Caring for carers of people forced to flee Marawi
Because carers need care too: Camp managers who are evacuees themselves participate in psychosocial sessions organised by United Youth of the Philippines - Women with support from Oxfam.
When humanitarian workers from nongovernmental organisation United Youth of the Philippines-Women (UnYPhil-Women) visited evacuation centers outside Marawi City after armed clashes in the southern city erupted, they discovered that most of the people managing the camps were displaced by conflict themselves.
“They told us: ‘Even if we are evacuees, we can still give.’ But they are overburdened. They are war survivors and yet they are still offering their services. So the tendency is they forget their own welfare,” said UnYPhil-Women Executive Director Noraida Abo.
UnYPhil-Women, one of Oxfam’s local NGO partners for the Marawi response, is conducting counselling sessions for people who are volunteering to serve their fellow evacuees in the towns of Balo-i and Pantar in Lanao del Norte, as well as Saguiaran in Lanao del Sur.
The sessions provide camp managers with templates, which they can use to extend similar mental health or psychosocial services to people dealing with conflict trauma, especially those living in evacuation centers. As of the second week of July, over 400,000 people have been displaced from their homes as armed clashes in Marawi City entered its second month.
“We help them process why this conflict happened and why their situation is like this. We help them release any pent-up emotions to prevent outbursts. The sessions are meant to alleviate their anger and make them understand the situation. This way, we open the road towards healing,” Noraida said.
Select areas in the southern Philippines has been in conflict for five decades but the situation in Marawi City is unique. Noraida said this is the first time people living in an urban area were forced to flee their homes. Unlike certain rural areas in the nearby province of Maguindanao and the island province of Basilan where people have been suffering from protracted clashes due to intermittent armed clashes over the decades, Marawi City had been largely spared from widespread clashes and mass evacuations – until May 2017.
This makes trauma support a vital need in this situation.
“Up to now people are still afraid, especially because this is the first time this ever happened to them,” Noraida said.
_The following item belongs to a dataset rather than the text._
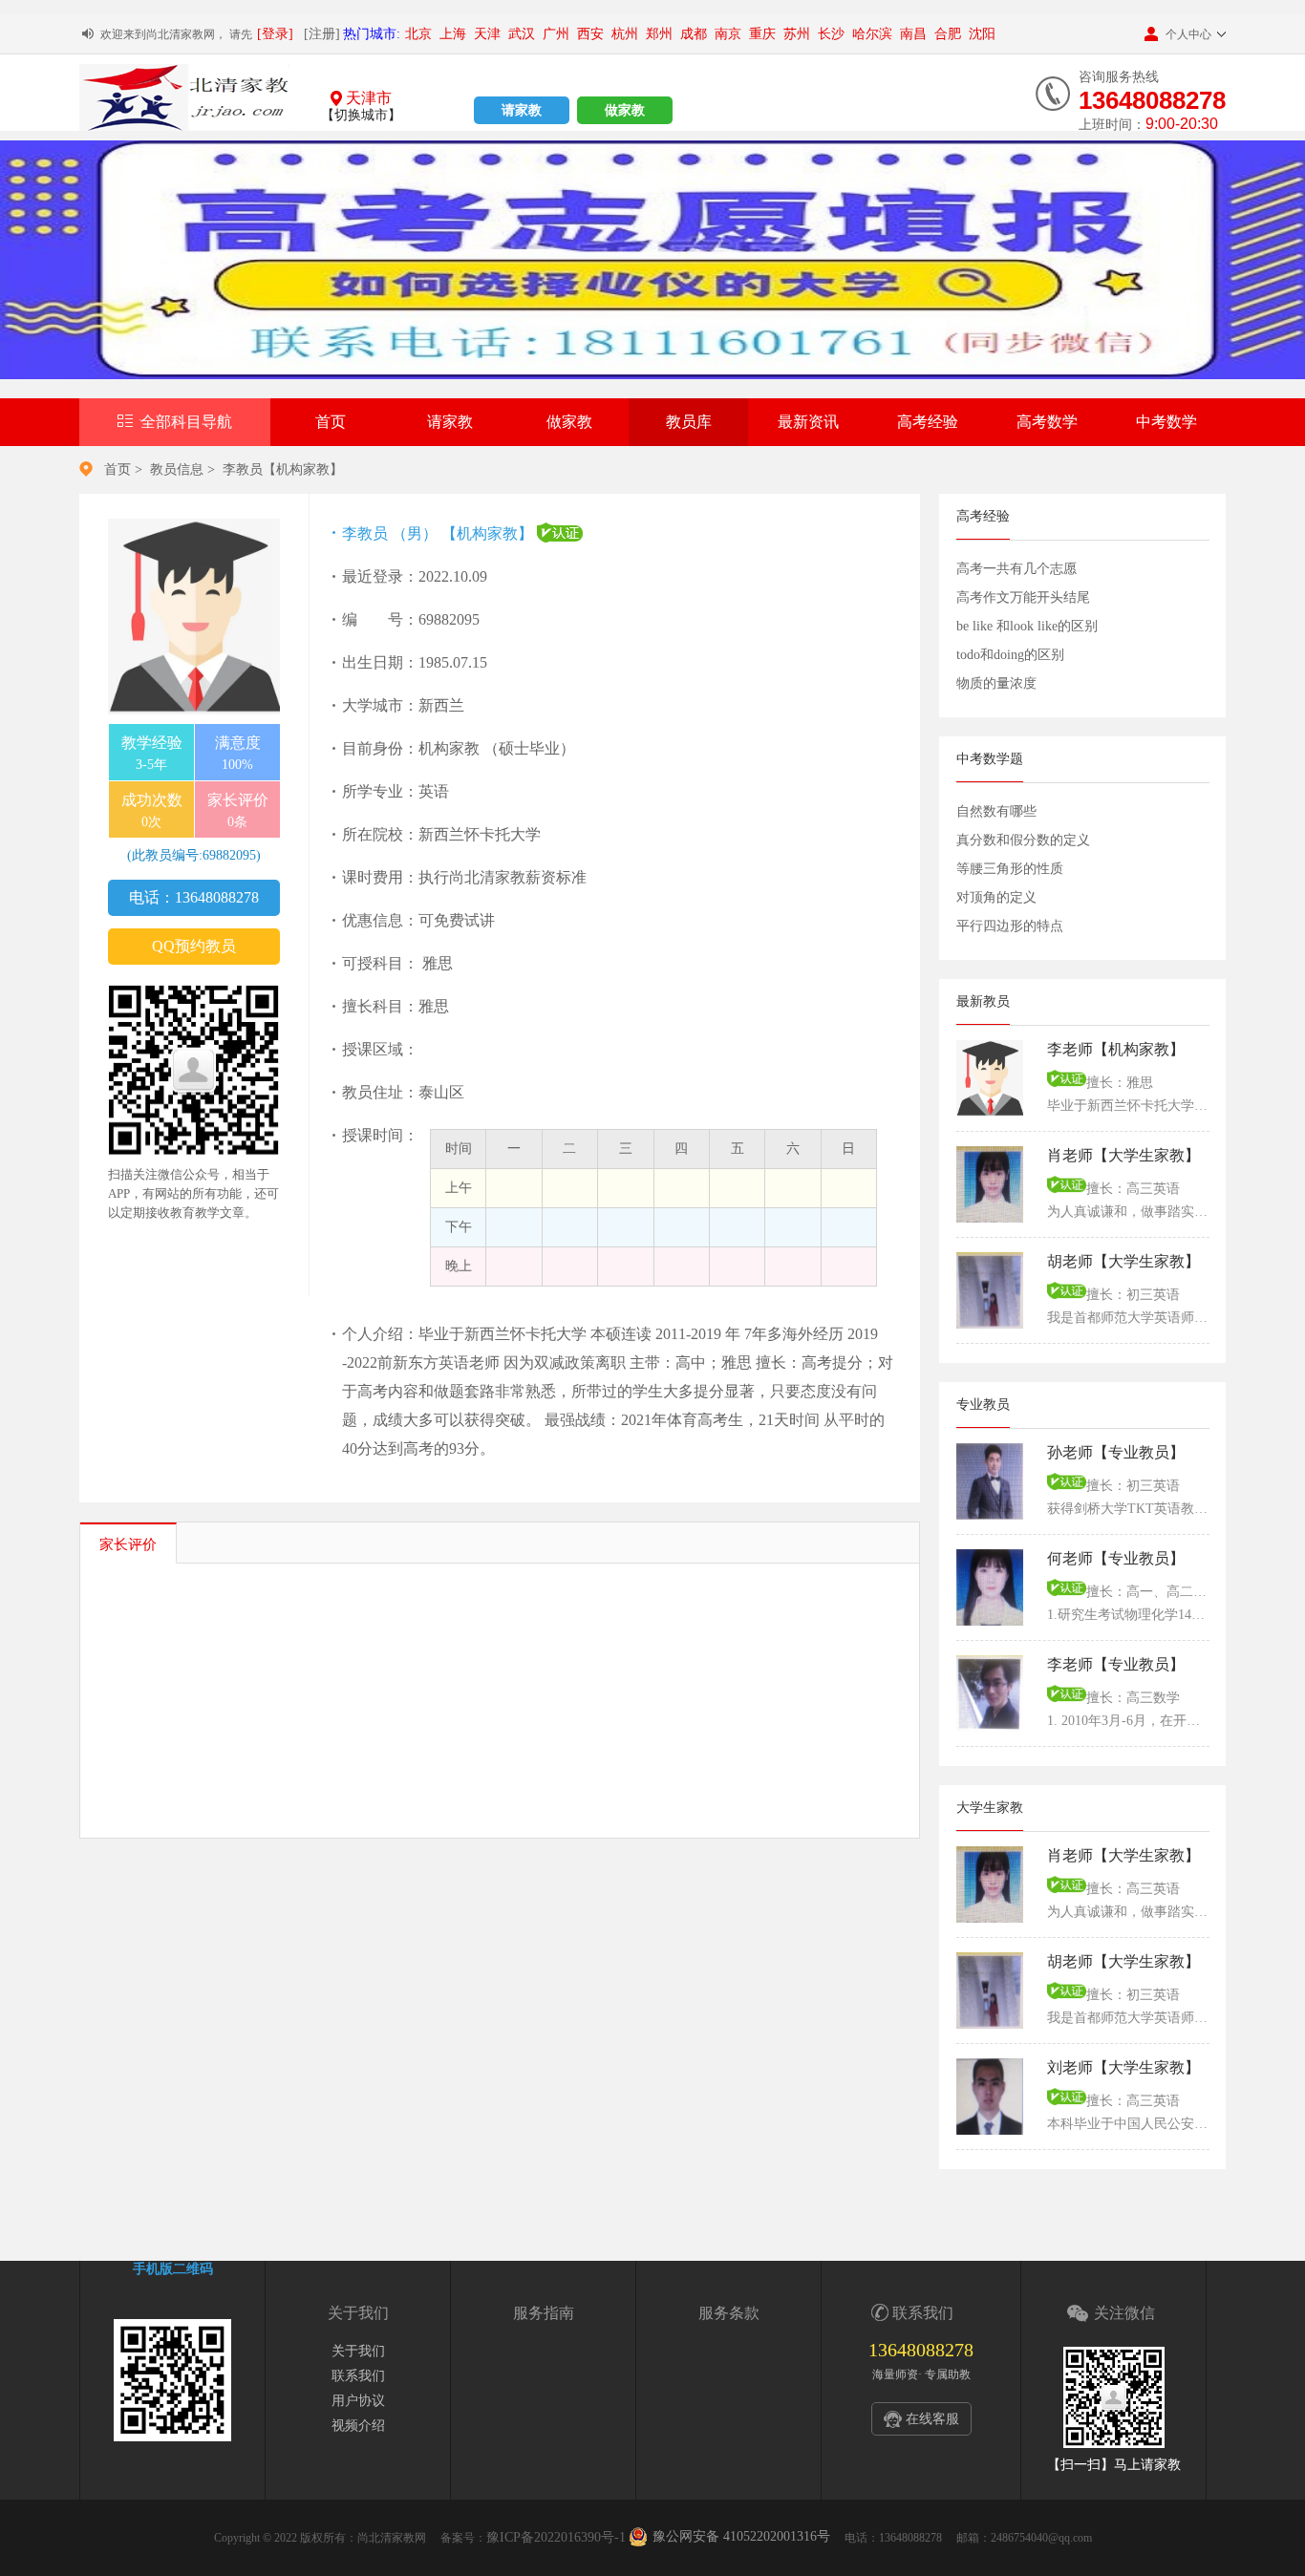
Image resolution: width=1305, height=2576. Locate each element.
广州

“Usually, Marawi City hosts evacuees from adjacent municipalities. This time around, it’s the entire Marawi City that has been evacuated. Our Maranao brothers and sisters from Marawi City are not used to this kind of situation,” she added.
Noraida said: “In one evacuation center, we spoke to a grandmother who told us that this is the first time that she experienced fleeing from her home. She was not able to bring anything except for the clothes on her back. This is a common experience for many of our brothers and sisters from Marawi.”
Aside from their “Care for Carers” initiative, UnYPhil-Women has also been providing play therapy sessions and light feeding for children displaced by conflict.
“It is one way of answering their questions about why they had to leave and can’t yet return to their homes,” Noraida said.
In all the sessions, whether for the young and the old, most of the evacuees have one answer when asked what would make them happy: to go back home.
It remains uncertain when that would happen. For now, the work continues.